1479 sayılı Yasa"nın 25/2-C maddesinde şirketlerle ilgisi kalmayanların çalışmalarına sona erdikleri veya ilgililerin kesildiği tarihten bir gün önce sigortalıklarınının sona ereceği bildirilmiştir.
Bütün bu açıklamalardan anlaşılacağı üzere sosyal güvenlik sistemimizde çifte sigortalılık mümkün bulunmayıp önceden başlayıp devam eden sigortalılığa geçerlik tanınmaktadır. Yargıtay Hukuk Genel Kurulu’nun 2001/21-627 Esas, 2001/ 659 Karar ve
3.10.2001 günlü kararı ile 2005/21-389 Esas, 2005/430 karar ve 29.6.2005 günlü kararlarında önceden başlayan sigortalılığın asıl sigortalılık olduğu özellikle belirtilmiştir.
Davacının limited şirket ortaklığı sebebiyle Bağ-Kur sigortalılığının 1.9.1998 tarihinde başlayan SSK sigortalılığından çok önce olduğu ve 1479 sayılı Yasa"nın 24. maddesi uyarınca zorunlu Bağ-Kur sigortalısı olması gerektiği açıktır. Şirketteki payının az olmasının önemi bulunmadığı gibi önceden başlayan sigortalılık olduğundan baskın çalışma araştırması yapılmasınında sigortalılığa etkisi yoktur.

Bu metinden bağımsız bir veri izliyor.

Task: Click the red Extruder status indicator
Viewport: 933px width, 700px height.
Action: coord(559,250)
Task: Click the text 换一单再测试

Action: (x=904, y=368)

Ekonomik yönden baskın olan sigortalılığın araştırılması ancak aynı tarihte birlikte başlayan ve devam eden veya çok yakın tarihlerde başlayarak birlikte devam edegelen sigortalılarda söz konusudur.

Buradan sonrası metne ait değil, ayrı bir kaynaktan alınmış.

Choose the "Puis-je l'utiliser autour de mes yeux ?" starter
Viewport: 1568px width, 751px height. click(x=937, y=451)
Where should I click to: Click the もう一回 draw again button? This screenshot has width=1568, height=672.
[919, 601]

Yukarıda açıklamalar dikkate alındığında 1479 sayılı Yasa"nın 24 ve 25 maddeleri uyarınca davacının 8.5.1996 tarihinde başlayan limited şirket ortaklığı sebebiyle SSK sigortalılığının sona erdiği 31.10.1996 tarihini takip eden 1.11.1996 tarihinden, şirket ile ilgisinin kesildiği veya şirketin Ticaret sicilinden kaydının silindiği tarihe kadar Bağ-Kur sigortalısı sayılması gerektiği SSK sigortalılığının ancak Bağ-Kur sigortalılığının sona erdiği tarihten sonra başlayacağı açıktır.
Yapılacak iş, ilgili Ticaret Sicil Memurluğundan davacının ortağı bulunduğu şirketin kaydının mevcud olup olmadığı, mevcud ise davacının şirket ortaklığının hangi tarihte son bulduğu sorularak çıkacak sonuca göre karar vermektir.
Mahkemece bu maddi ve hukuki olgular gözardı edilerek istemin kabulüne karar verilmesi usul ve yasaya aykırı olup bozma nedenidir.
O halde, davalı kurum vekilinin bu yönleri amaçlayan temyiz itirazları kabul edilmeli ve hüküm bozulmalıdır.
SONUÇ: Hükmün yukarıda açıklanan nedenlerle BOZULMASINA, 19.6.2006 gününde oybirliğiyle karar verildi.